Director Ángel Manuel Soto casts Momoa and Bautista as brothers Jonny and James, whose father is killed in an apparent hit-and-run in Honolulu, Hawaii. That, obviously, springs the two of them into action, and both, obviously, are equipped for the job: Jonny is a cop on a Native American reservation somewhere in Oklahoma, and James an active duty Navy SEAL who, at one point, responds to the idea of his “poking the bear” by informing the speaker that he, in fact, is the bear in that scenario. These men exude confidence and swagger, not only because they tower over everyone in the vicinity, but because these actors know precisely how to play these roles.
When the brothers, estranged for years until the funeral summons them back to their island home, quarrel with each other, for instance, it’s a knock-down, drag-out brawl, because of course it is. They might handle their relationships very differently (Jonny is separating from a girlfriend played by Morena Baccarin, and James is in a loving relationship with a child psychologist played by Roimata Fox), but nothing these two do when it comes to their own pride or integrity is half-cocked. That honesty is refreshing in the midst of a swath of movies that only define their heroes with either broad stoicism or jokey listlessness.
It’s not much of a defining element, to be clear, because the plot still puts them in a kind of routine sort of danger. The investigation into dad’s death unearths a whole lot of local political corruption, at the center of which seems to be self-possessed businessman Robichaux (Claes Bang)—whose name Jonny nearly always intentionally Americanizes in pronunciation, which is funny because the movie earns the moment he switches back to the French—and the gang of henchmen at his beck and call. It’s not much more than an excuse for action set pieces, which arrive at pace and are always impressive.
Soto’s approach is like a kid let loose in a toy store, so that every set piece is slightly cartoonish (no one’s leaning on realism in the visual effects department, that’s for sure) and always varied in location and purpose. There’s a pursuit on a highway between the two brothers—joined by Jonny’s girlfriend and James’ two kids—and Robichaux’s men, but the stakes are upped by the fact that the heroes are in a car, facing down a helicopter. The scenes of more intimate combat are intensified by surprising brutality, from the use of a cheese grater (to grotesque effect, of course) to the multifaceted climax, which is like the levels of a video game for these two (specifically, like the video games devoted to mortal combat).

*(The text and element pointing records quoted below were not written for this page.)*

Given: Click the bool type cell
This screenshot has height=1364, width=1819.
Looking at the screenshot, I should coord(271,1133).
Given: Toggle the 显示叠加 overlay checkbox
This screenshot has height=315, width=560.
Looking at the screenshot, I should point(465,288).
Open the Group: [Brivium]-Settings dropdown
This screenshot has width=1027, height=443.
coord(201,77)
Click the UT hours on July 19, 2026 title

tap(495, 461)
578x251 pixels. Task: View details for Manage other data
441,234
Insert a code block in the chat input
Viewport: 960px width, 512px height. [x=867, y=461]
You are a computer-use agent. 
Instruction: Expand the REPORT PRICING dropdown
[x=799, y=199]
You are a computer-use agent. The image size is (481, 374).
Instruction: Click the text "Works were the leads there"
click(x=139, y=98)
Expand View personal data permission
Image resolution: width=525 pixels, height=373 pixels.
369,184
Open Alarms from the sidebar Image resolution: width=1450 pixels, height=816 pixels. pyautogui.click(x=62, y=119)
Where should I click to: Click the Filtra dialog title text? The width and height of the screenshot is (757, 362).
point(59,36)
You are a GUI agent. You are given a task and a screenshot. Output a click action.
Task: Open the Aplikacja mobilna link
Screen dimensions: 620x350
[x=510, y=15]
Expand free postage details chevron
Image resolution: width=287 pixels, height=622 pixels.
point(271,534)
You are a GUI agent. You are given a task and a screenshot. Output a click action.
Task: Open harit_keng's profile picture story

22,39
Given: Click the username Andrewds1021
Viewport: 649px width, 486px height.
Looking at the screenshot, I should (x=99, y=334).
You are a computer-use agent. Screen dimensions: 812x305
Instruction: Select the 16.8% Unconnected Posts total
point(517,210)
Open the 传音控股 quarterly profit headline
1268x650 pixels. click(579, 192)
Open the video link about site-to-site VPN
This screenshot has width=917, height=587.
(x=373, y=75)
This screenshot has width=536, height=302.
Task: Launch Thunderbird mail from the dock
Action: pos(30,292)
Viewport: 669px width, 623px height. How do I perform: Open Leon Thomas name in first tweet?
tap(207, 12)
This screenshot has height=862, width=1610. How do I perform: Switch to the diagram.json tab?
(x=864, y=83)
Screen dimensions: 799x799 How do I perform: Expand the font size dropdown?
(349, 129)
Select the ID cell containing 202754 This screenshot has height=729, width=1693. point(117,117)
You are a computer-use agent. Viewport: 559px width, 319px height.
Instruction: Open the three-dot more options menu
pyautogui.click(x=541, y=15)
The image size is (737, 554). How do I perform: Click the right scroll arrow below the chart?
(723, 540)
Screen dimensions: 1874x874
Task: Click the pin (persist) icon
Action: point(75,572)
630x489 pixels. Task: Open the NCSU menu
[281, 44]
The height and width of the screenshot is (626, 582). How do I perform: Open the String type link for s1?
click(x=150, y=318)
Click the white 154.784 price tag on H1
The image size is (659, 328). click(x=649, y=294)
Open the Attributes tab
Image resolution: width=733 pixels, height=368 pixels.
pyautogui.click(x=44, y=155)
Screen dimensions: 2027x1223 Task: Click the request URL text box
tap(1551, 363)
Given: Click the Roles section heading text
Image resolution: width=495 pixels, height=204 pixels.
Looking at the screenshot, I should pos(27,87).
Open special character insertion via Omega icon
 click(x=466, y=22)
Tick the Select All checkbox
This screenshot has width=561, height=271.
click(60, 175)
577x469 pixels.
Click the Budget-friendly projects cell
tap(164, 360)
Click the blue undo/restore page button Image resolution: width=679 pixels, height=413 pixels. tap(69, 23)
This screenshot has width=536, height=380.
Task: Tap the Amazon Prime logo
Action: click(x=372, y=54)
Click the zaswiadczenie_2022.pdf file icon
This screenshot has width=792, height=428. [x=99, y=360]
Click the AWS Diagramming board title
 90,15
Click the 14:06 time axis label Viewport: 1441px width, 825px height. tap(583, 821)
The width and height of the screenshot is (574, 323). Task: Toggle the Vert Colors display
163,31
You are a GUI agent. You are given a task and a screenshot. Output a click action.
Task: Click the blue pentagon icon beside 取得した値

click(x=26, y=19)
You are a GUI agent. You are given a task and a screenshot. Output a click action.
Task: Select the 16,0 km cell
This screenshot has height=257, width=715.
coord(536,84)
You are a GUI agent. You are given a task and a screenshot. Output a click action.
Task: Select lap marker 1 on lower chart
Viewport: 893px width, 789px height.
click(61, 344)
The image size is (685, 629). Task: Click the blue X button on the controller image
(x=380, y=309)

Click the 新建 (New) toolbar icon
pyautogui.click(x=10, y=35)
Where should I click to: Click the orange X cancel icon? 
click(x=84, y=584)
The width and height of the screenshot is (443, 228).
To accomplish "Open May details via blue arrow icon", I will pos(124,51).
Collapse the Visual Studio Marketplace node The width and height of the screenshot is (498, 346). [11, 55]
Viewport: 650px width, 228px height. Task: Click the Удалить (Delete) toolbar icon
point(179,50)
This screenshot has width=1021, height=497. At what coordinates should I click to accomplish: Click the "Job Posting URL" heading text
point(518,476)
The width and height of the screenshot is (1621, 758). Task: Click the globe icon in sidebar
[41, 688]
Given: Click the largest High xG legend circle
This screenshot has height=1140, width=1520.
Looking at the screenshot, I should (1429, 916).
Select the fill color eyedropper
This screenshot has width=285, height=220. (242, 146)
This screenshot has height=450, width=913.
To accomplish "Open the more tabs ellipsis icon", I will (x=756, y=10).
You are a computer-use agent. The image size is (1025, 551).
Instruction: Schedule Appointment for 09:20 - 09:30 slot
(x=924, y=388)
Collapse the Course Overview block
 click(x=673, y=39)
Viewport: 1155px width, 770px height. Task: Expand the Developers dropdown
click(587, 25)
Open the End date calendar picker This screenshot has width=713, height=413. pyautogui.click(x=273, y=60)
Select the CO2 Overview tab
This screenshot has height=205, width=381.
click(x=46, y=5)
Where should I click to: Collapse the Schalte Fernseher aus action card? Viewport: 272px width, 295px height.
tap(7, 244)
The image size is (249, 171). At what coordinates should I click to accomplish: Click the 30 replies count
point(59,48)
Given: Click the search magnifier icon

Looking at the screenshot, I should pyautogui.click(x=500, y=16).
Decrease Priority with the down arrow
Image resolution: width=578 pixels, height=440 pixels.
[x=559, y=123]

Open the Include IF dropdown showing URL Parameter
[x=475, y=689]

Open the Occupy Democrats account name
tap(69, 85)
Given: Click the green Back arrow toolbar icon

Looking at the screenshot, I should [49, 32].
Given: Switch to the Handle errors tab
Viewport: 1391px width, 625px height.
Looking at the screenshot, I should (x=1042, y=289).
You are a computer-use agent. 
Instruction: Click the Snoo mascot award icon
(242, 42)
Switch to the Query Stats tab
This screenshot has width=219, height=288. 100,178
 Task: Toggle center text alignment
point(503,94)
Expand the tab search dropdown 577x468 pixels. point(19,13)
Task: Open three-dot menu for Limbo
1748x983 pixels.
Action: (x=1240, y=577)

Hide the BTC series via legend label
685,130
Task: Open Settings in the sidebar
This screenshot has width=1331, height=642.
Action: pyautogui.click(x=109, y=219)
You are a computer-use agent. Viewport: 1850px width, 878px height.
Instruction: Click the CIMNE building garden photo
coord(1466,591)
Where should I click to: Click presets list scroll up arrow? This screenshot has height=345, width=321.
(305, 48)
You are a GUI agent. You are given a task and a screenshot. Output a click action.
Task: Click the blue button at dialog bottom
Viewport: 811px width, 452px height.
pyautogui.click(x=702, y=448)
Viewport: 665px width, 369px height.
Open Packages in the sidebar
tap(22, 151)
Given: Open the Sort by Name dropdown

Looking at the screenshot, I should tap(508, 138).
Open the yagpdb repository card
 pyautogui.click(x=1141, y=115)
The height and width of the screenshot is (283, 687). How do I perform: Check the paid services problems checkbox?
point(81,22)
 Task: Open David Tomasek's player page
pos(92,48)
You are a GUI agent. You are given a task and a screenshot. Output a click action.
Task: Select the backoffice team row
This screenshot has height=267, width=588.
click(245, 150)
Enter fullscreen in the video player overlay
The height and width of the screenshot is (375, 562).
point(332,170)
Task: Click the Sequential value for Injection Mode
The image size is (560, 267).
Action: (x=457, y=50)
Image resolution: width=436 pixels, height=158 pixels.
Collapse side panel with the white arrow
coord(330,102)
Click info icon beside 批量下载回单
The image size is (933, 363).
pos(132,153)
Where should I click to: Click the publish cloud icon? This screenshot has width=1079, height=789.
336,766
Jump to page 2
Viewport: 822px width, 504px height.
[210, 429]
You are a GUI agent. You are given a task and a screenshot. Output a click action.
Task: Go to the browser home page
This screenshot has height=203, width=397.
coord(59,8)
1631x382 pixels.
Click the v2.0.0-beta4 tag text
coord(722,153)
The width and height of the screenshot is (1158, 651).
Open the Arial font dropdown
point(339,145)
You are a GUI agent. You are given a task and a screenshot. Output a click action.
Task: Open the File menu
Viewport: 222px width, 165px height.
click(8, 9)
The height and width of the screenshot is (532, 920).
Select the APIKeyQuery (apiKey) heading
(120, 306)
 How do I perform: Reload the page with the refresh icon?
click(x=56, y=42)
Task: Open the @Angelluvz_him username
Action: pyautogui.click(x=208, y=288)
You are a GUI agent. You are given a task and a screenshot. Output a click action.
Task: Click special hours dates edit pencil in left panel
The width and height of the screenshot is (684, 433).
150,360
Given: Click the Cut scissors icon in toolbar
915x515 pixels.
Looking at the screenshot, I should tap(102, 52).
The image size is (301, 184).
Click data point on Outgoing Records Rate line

The dissonance between this violence and the more sincere connection between the brothers is always present but never distracting, if only because Momoa and Bautista are convincing in whatever mode the movie needs them to enable. In addition to their reunion upon their father’s demise, there’s also the lingering resentment from their mother’s unsolved murder, which does provide a last-minute promise to give us a sequel but mostly just lingers. Again, it’s not much, and no one will accuse the movie of some depth which it certainly does not plumb.
What it does do, though, is provide some meat on the bones to this otherwise comfortably straightforward genre exercise. We get comic relief here (Jacob Batalon as a head-splittingly profane lackey to Robichaux) and a twist or two there (involving a culprit so obvious it threatens to tank the proceedings with its anticlimax, until we must recognize this sometimes comes with the territory). Importantly, we also get that sense of fun and the notion that the lead actors are enjoying themselves.
With a movie like The Wrecking Crew, that can go a long way. In this case, it gets us where we need to be—a place of enjoyment.